As a young mother, I took my daughter to the library for story hour at least twice a week for years. Without a doubt, it was the best way I could have ever helped her get a head start on just about everything. One thing always stood out for me most on our trips to the “Museum of Books” — the signs hanging all over the children’s section that told them to: “Read Banned Books.”
It was a brave thing, I thought, and a great point. If we don’t read banned books, we’re not living in a democracy where Freedom of Speech is respected. So, yes, at all costs read banned books!
Recently, reports surfaced that Republic High School (Republic, MO) banned Kurt Vonnegut’s Slaughterhouse Five. Well, alright. That’s one way to get high school kids off of Facebook long enough to bend the spine of a GREAT piece of literature. After all, the fastest way to convince a teenager to try something is to label it “forbidden.”
I know it’s a stretch for a MATURE AUDIENCE to actually be a MATURE AUDIENCE, so instead I’ll just ask Mom’s Bible study friends to skip this entry, along with anyone under the age of not-yet-out-of-junior-high-school. You know who you are and you’ve been warned.
Now…
I managed to neglect this gem from way back in August. To be fair, timeliness has never been one of my celebrated virtues.
What your mailbox looks like when nerds collide: the same present on the same day from NYC's Suckadelic.
After the whole excitement in July with the Great Westboro Baptist Church Summer Visit, the part of my brain bent toward vinyl toy-hoarding fixated on how cool it’d be if somebody produced a line of Westboro figs. From that, a series of endless conversations with likeminded pals erupted. We had some ideas, but lacked wherewithal.
Thinking Suckadelic and his bootleg appeal would be a good match, we barraged him with emails. He was a good sport about asking for the specific details we had in mind, so we delivered. Reading through some of the rapid replies from that thread, it seemed like the Phelps family and its Westboro yelling and screaming army was limitless in its never ending well of playtime options.

================

[WHAT YOU ARE ASKED TO DO] Please list every phrase that the blog post sets in quotation marks. Work only from the blog post above.

[DATA PROVIDED]
================

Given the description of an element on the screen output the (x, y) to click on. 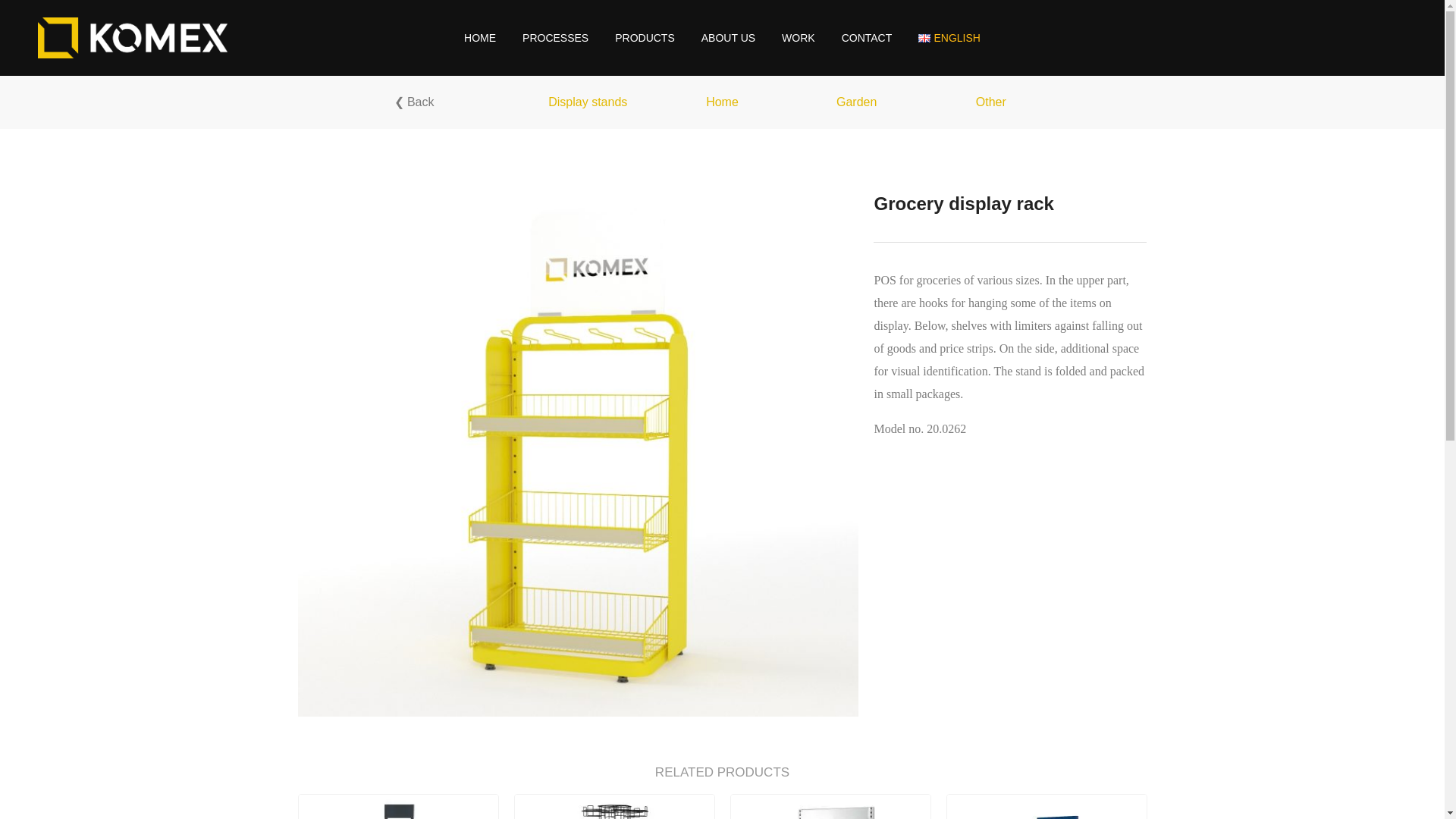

================

[REPLY TO THE EXERCISE]
- Museum of Books
- Read Banned Books.
- forbidden.